Hydrangea arborescens, ‘Annabelle’ smooth hydrangea, is a plant that is used frequently, readily available, relatively easy to grow, useful in a variety of situations, and stunningly eye-catching. Yet you don’t see it as much as you would think.
Annabelle hydrangea has amazingly beautiful white, 8- to 12-inch wide symmetrical flowers or balls of pure white flowers. Annabelle hydrangea was actually discovered growing naturally not far from Kentucky in Anna, Illinois.
It begins blooming in June in our area and continues to bloom for about a month. Gradually the flowers begin to fade, but then they metamorphose into a beautiful, dried flower arrangement on the plant. In a good year, you will sometimes get a second flush of a few flowers in late summer.
Annabelles are picky
Unlike many popular hydrangeas, Annabelle blooms on new wood, so if you happen to prune it back without thinking in fall or late winter, don’t worry, it will still bloom in June. In fact, we recommend pruning this type of hydrangea regularly each March to encourage plant vigor, creating a stronger branching to hold the large and heavy flowers and a better overall shape.
When deciding if this plant will win a spot in your garden, there are two things to consider before you buy. Do you have a well-drained yet consistently moist spot, preferably in part sun? Or do you have part shade with an irrigation system or you’re willing to water frequently during a dry spell? If you answer yes to one of these questions, then you are ready to buy and plant Annabelle hydrangea in the garden. Unfortunately, this beautiful plant is not very forgiving under drought conditions. If it is planted in a consistently dry spot, whether it’s in the sun or the shade, by mid-summer it will look awful.
I have a notoriously dry urban garden, and although I do water during summer, it is just enough to keep things alive, and not enough to keep Annabelle hydrangea beautiful. For me, Hydrangea quercifolia, oakleaf hydrangea, is the only hydrangea that is tolerant of my dry garden and slim watering.

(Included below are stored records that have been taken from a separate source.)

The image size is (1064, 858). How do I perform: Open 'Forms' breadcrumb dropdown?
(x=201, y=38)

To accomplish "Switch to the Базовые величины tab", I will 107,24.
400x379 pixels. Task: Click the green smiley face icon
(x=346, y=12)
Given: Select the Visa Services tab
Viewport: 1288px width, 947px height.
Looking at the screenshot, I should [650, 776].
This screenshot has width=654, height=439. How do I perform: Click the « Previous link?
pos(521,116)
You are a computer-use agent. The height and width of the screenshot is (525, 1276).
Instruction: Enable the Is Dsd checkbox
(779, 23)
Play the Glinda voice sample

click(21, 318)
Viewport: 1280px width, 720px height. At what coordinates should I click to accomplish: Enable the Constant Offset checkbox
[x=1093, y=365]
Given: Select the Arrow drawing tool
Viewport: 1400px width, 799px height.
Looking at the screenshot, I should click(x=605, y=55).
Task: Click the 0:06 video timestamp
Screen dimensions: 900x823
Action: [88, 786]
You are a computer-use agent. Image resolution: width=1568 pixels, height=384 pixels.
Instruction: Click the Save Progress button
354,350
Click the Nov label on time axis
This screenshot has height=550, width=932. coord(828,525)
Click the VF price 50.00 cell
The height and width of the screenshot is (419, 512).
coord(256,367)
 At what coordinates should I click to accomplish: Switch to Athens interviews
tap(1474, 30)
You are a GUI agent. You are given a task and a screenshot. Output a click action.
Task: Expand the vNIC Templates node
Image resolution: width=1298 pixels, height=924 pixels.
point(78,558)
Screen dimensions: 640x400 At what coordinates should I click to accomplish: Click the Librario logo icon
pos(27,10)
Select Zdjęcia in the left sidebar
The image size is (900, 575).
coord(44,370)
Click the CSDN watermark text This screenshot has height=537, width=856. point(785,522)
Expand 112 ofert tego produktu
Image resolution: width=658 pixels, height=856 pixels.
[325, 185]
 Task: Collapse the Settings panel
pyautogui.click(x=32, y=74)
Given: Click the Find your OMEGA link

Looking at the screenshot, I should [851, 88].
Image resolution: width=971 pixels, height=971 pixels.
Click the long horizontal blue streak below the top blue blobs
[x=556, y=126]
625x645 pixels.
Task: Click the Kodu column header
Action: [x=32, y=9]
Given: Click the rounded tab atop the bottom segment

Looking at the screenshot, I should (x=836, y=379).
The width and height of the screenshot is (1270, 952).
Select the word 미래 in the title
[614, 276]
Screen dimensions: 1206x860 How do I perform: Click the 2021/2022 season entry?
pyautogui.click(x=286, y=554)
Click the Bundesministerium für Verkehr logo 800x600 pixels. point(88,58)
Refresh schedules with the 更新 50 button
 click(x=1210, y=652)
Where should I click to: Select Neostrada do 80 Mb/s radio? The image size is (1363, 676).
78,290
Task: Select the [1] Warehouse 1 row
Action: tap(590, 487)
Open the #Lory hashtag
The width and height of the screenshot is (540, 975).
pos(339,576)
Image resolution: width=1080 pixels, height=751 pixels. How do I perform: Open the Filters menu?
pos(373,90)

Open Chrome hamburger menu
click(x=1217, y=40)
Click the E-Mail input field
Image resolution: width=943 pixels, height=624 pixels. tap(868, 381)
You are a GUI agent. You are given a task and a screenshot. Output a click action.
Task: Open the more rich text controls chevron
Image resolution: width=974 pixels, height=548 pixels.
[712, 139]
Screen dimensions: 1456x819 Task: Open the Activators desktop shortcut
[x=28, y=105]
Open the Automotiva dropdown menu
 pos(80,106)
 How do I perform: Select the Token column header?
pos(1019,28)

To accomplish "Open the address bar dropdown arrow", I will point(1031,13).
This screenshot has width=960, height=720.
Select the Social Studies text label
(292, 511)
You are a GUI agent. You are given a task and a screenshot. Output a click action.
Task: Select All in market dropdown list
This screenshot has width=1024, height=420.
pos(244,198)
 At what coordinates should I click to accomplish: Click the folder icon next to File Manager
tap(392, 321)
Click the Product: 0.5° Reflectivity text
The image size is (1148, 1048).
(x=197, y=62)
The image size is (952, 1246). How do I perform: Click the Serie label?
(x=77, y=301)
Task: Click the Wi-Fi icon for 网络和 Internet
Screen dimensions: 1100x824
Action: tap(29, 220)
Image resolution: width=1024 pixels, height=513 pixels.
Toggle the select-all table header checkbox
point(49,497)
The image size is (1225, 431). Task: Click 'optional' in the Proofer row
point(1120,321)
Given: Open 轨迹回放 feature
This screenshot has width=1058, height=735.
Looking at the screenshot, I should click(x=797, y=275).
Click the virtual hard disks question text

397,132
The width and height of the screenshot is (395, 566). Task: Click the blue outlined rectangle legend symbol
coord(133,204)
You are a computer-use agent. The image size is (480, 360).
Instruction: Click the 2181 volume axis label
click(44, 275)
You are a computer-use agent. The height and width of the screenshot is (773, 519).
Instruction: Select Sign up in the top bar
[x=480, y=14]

As with most hydrangeas, a mature planting of 6 to 8 years of age or more is the most beautiful. Once planted, hydrangeas as a general group need some time to become established and fill out so that the full effect of flower quantity and quality can be achieved.
Naturally beautiful groupings
Annabelle grows about 3 to 5 feet tall and equally wide. When planted in large groups or masses, it tends to colonize and look like one big plant. Once you see a grouping in full flower, it will be hard to forget its beauty. Most people after seeing it still unknowingly buy only one or two plants in the beginning, but in following years they buy several more to fill out their grouping. To save time in the future, start out with a minimum of three plants, and if you have room, starting with five would be even better.